# [What is required]
The line containing "Instruction: Open the Home section in sidebar" marks the start of the required copy, which runs to the final line of the entries; return those lines exactly, without any pictures.

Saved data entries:
**********
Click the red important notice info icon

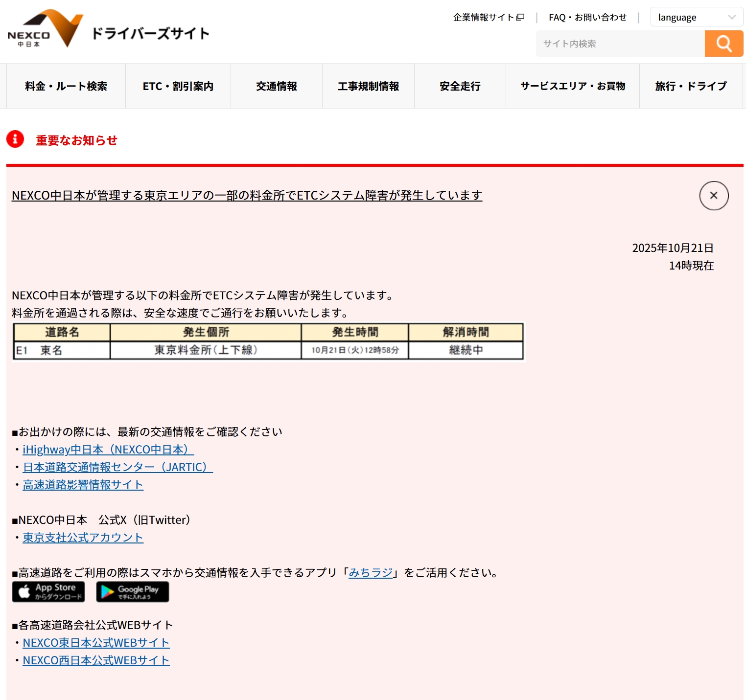click(x=15, y=139)
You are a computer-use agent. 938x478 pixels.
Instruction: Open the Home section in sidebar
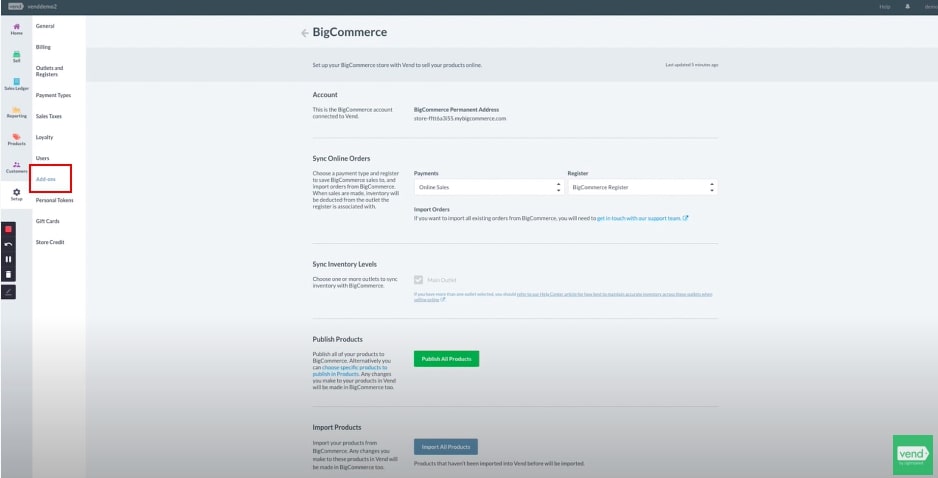16,28
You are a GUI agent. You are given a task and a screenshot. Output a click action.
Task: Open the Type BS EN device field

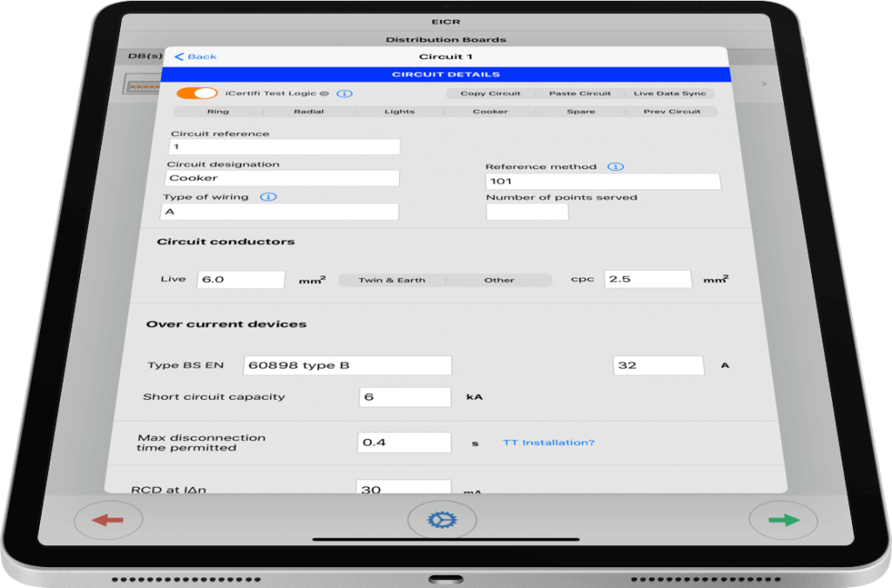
**********
# [Reply to the task]
Instruction: Open the Home section in sidebar
16,28
You are a GUI agent. You are given a task and a screenshot. Output a click action.
Task: Open the Type BS EN device field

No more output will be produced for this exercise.